Jon Branfman | Op-Ed Submission

I get the question, “So Jon, do you give it or take it?” surprisingly often. Never from other gay guys, who might have a legitimate interest in knowing; it’s always straight guys who seem most curious. This question, of course, ignores the fact that many gay men enjoy both “topping” and “bottoming,” often in the same sex session. Furthermore, by using fingers and/or sex toys, two men can mutually penetrate each other at once. So much for easy dichotomies.

Still, as it happens, I do have a clear preference. If you ask me in person, I would be happy to tell you if I like to “take it” or “give it.” But first, you’ll have to answer me this: Why are you asking? What is it you really want to know about me?

I think this question really means: How gay are you? How far do you deviate from my idea of normality? How tough will it be for me to accept and respect you as you are?

After all, we tend to link sexual orientation with gender performance. When we say, “That guy seems really gay,” we don’t mean we saw him staring at a dude. We mean that his body language, voice, clothes or interests don’t match our expectations of “proper” masculine behavior. Especially in liberal bubbles like Wash. U., it’s increasingly acceptable to be gay as long as your gender performance is conventional. Many people effortlessly accept gay men who are “normal guys.” However, the same folks may still snigger at—or just feel uncomfortable with—gay peers who break masculine gender norms.

No gender norm holds more symbolic power than the supposed dichotomy between penetrator and penetratee. We are taught to view male and female bodies as complementary opposites, the “pole” and the “hole,” designed for a single purpose in sex. Onto this imagined binary, we overlay themes of domination and submission, power and weakness. We imagine that the supreme masculine act is to penetrate and the supreme feminine act is to be penetrated. So for a man, being penetrated is the ultimate gender nonconformity: the ultimate act of feminization and therefore humiliation. It is the ultimate boundary of normal and acceptable manhood.

In fact, up through WWII, American culture usually labeled men “gay” only if they sought to be penetrated. As in many areas of Latin America today, men could routinely seek sex with other men without any stigma as long as they (claimed to) exclusively take the “masculine,” penetrative role. Sexual identity was defined by your gender performance and not by the sex of your partner. Although our sexual definitions have changed, these older models still influence our perceptions. To be penetrated—and to like being penetrated—is often understood as the absolute antithesis of manhood.

That’s why people are so curious if a gay man “pitches” or “catches.” They feel it’s somehow easier to respect a guy who only “tops.” It’s also why many straight men are so opposed to (scared of?) exploring anal pleasure, which is a sad and ridiculous loss on their part. They feel that exploring anal pleasure would “make them gay” and/or somehow threaten their manhood.
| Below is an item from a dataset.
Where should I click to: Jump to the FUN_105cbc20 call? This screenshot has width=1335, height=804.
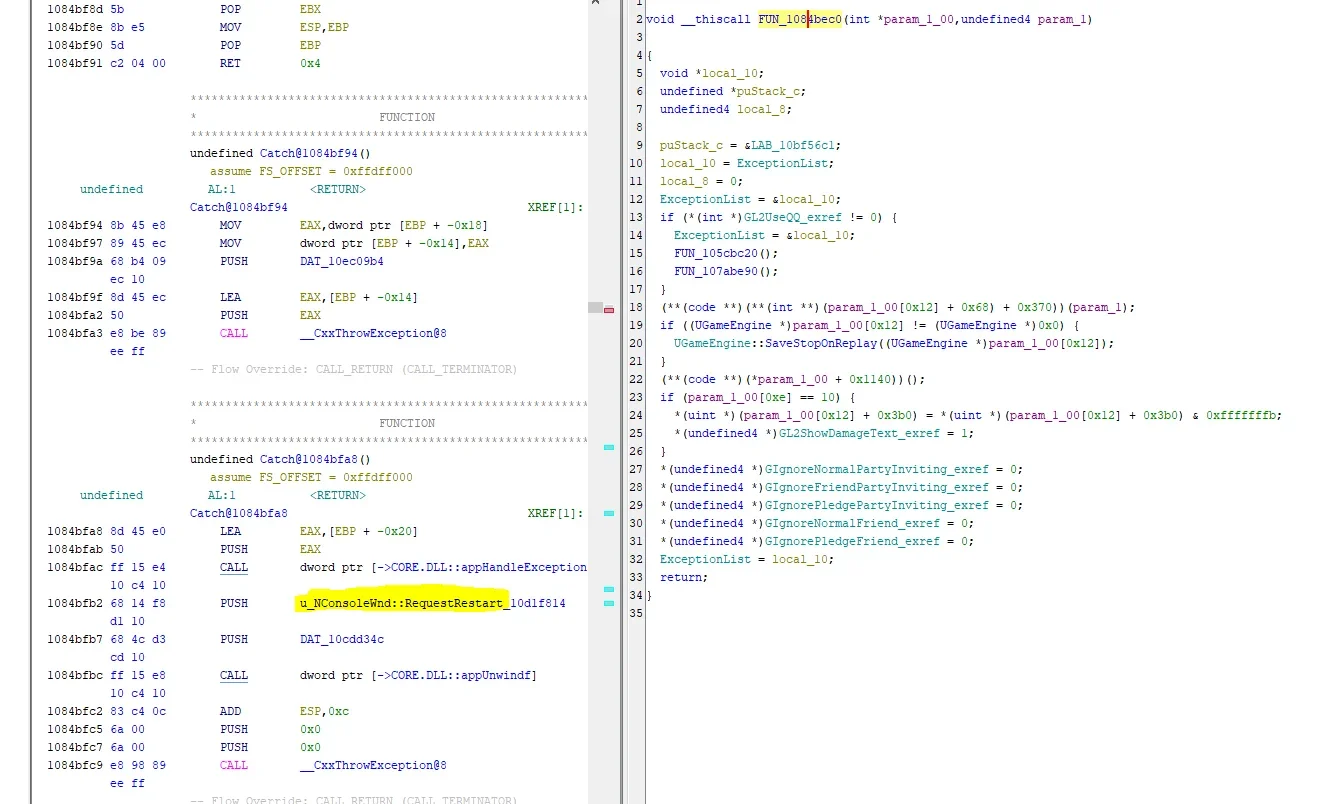[x=718, y=253]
However, like all rules of gender, the “penetrator/penetratee” dichotomy is a cultural myth and not biological fact. As many people know, men of all sexual orientations have a “male G-spot”—or as I like to call it, the “A-spot.” Located on the prostate, about an inch inside your rectum, this nerve center can blast any guy’s orgasms with extra oomph (just google “male G-spot” to find endless diagrams and how-to guides). Most men can draw intense erotic pleasure from being penetrated, whether by a finger or something more risqué. Gents, regardless of your orientation, your A-spot has always been there, and always will be. Straight dudes, if you like fingering your girlfriend, maybe she’d like fingering you. Straight ladies, looking for a way to spice up Valentine’s Day? The A-spot is certainly one option. And remember, folks, condom+finger (or toy or whatever) = no mess.

Obviously, the A-spot complicates our notions of sex, gender and sexuality. In terms of pleasure, male and female bodies are more parallel than opposite. We all have “poles” (the penis/clitoris) and “holes” (the vagina/rectum). The lines between penetrator and penetratee, dominant and submissive, masculine and feminine, are blurry and permeable. People of all sexes and all sexual orientations can fluctuate constantly across these boundaries, mixing and matching categories, and love every minute. It’s certainly dumb to think you could judge anyone’s worth or dignity based on these sexual tastes.

So do I give it or take it? I do what I want.